Orang-orang utara bingung. Urich yang mereka kenal adalah seorang pria utara yang dibesarkan di dunia yang beradab. Mereka menyebutnya putra Sven.
“Sebenarnya, aku bukan anak kandung Sven; dia lebih seperti ayah baptisku. Tapi jika kau berada di Mulin, kau pasti pengikut setia Ulgaro. Jadi, mengapa kau di sini?” Urich terkekeh canggung dan bertanya.
“Kami memutuskan untuk percaya pada Tuhan yang lebih kuat daripada Ulgaro. Aku yakin Ulgaro akan mengerti.”
Para prajurit, dengan logika kepercayaan mereka yang sederhana, tertawa terbahak-bahak mendengar itu. Tidak ada tempat untuk Ulgaro di utara.
“Jika kita semua percaya pada tuhan yang sama, tidak mungkin kita akan kalah dari kekaisaran. Dan jika kita ragu, kita selalu bisa kembali memeluk Ulgaro setelah kita menang.”
“Keke, kalau kau mengatakan itu di depan para prajurit Matahari, kau bisa kehilangan kepalamu. Hati-hati.”
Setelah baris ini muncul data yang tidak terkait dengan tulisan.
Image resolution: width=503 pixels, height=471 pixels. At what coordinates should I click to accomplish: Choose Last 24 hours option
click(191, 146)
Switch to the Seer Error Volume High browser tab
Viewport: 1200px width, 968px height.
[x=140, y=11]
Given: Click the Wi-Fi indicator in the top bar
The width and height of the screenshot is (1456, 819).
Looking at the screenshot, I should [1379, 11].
Mereka yang mengenal Urich menyambutnya dengan antusias. Urich adalah seorang pejuang yang telah membuktikan dirinya di hadapan Ulgaro.
Meskipun mereka telah memeluk agama Lou, budaya prajurit di utara tidak berubah. Tidak ada orang utara yang tidak menyukai seorang prajurit yang diberkati oleh para dewa.
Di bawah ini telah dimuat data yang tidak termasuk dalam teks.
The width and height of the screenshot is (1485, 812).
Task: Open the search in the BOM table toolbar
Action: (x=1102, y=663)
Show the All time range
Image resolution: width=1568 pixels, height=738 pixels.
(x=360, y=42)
“Aku dengar para penjarah barat bertempur melawan tentara kekaisaran. Suatu kehormatan bertemu dengan prajurit yang begitu tangguh!”
Sebuah pesta disiapkan dalam waktu singkat. Urich bertemu dengan berbagai kepala suku yang memimpin pasukan utara. Para Prajurit Matahari juga ikut serta dalam pesta tersebut. Di antara mereka juga ada Harvald, yang belum sepenuhnya pulih kekuatannya.
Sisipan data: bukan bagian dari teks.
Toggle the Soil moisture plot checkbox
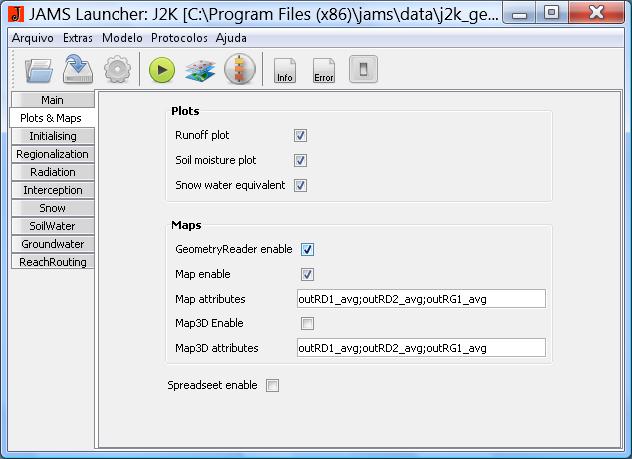pos(300,160)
“Jika barat dan utara bergandengan tangan, tidak ada yang perlu ditakutkan—bahkan kekaisaran sekalipun!”
“Itu benar sekali!”
“Kahahaha!”
Sebagian warga utara tampak gembira seolah-olah mereka sudah menang.
“Itu akan menyenangkan, tetapi lain kali kita berkonflik, kita akan kalah. Kekaisaran akan mengirimkan pasukan berikutnya dengan lebih hati-hati. Tidak peduli bagaimana kita mencoba melihatnya, kitalah yang berada dalam posisi yang kurang menguntungkan.”
Urich memberikan teguran keras. Para kepala suku utara mencemoohnya karena sikapnya yang lemah, tetapi para Prajurit Matahari, yang lebih mengenal kemampuan pasukan kekaisaran daripada siapa pun yang hadir, mengangguk setuju.
Para pria mendiskusikan pertempuran yang akan datang. Para Prajurit Matahari berbagi informasi internal tentang pasukan kekaisaran, dan para kepala suku membicarakan berapa banyak prajurit yang dapat mereka kumpulkan.
“Kau bilang tujuan akhirnya adalah mendirikan kerajaan di utara. Jadi siapa yang akan menjadi rajanya?” Urich angkat bicara setelah dengan tenang menilai dinamika antara para kepala suku utara.
‘Mereka semua setara. Tidak ada pemimpin yang jelas seperti saya dan Samikan.’
Itulah masalah yang ia lihat pada pasukan utara. Tidak ada figur superior yang dapat berfungsi sebagai titik fokus. Sama seperti aliansi barat tidak akan ada tanpa Samikan dan Urich, utara membutuhkan seseorang untuk berfungsi sebagai titik fokus tersebut.
Setelah ragu-ragu, para kepala suku akhirnya berbicara dengan enggan.
“Sebenarnya, kami baru-baru ini mengetahui bahwa garis keturunan Mijorn belum berakhir.”
“Mijorn si Pemberani dari Utara? Aku juga pernah mendengar namanya. Itu garis keturunan yang cukup berarti.”
Mijorn adalah pahlawan dari utara. Jika garis keturunannya tetap ada, itu cukup penting untuk mengklaim takhta.
Namun, baik para kepala suku maupun para Prajurit Matahari tampak enggan.
“Cucu Mijorn saat ini dilindungi oleh para prajurit pengikut Ulgaro. Mereka adalah prajurit yang taat yang tidak bersekutu dengan kita karena keyakinan mereka. Setiap kali kita bertemu, mereka menghunus pedang mereka, menyebut kita murtad.”